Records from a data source
════════════════════

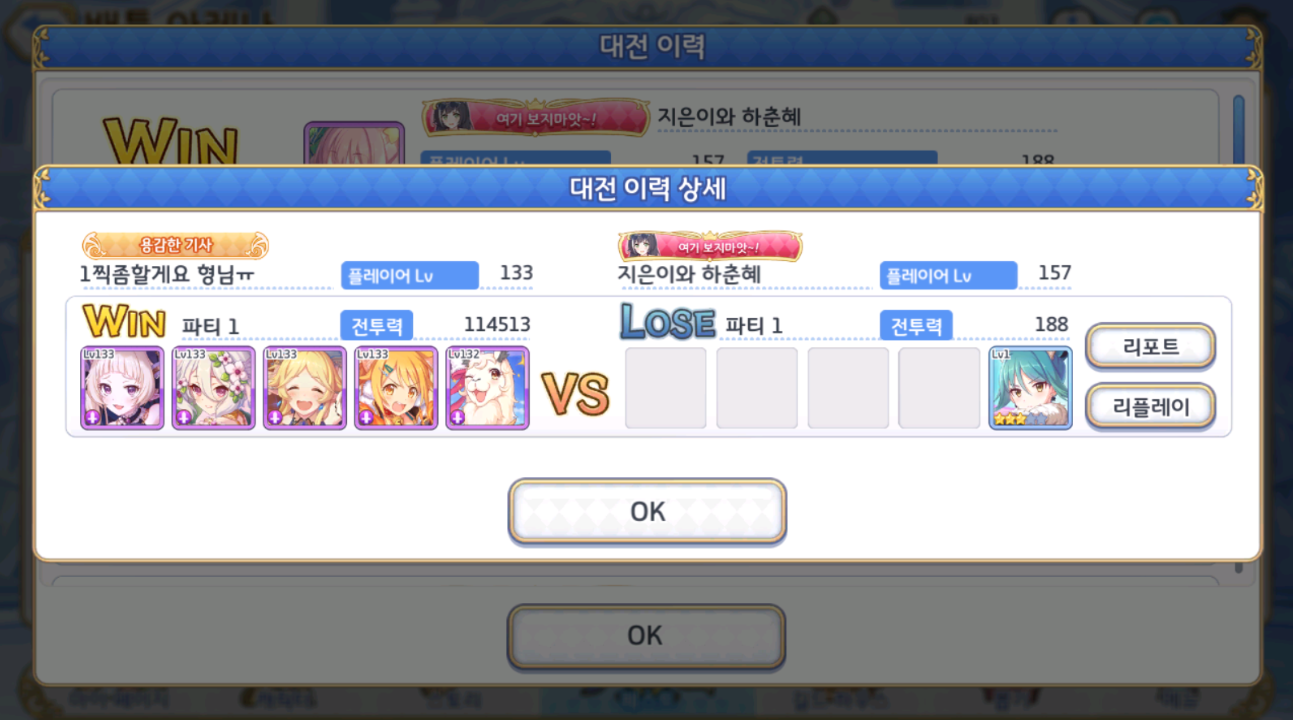This screenshot has width=1293, height=720.
Task: Click the blonde laughing character portrait
Action: point(305,388)
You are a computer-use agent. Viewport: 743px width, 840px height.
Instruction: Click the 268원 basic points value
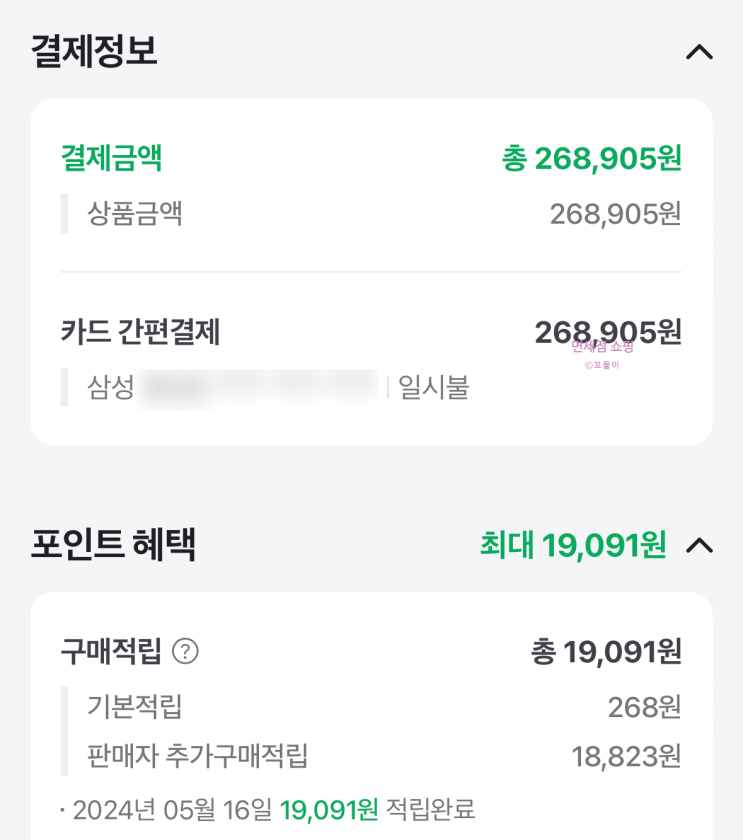click(x=644, y=707)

════════════════════

* WORK TO COMPLETE
What must be output is the exact run of lines from the one holding "You are a computer-use" through the end of the entries above, both ends included, minus the pictures.

* SOLUTION
You are a computer-use agent. Viewport: 743px width, 840px height.
Instruction: Click the 268원 basic points value
click(x=644, y=707)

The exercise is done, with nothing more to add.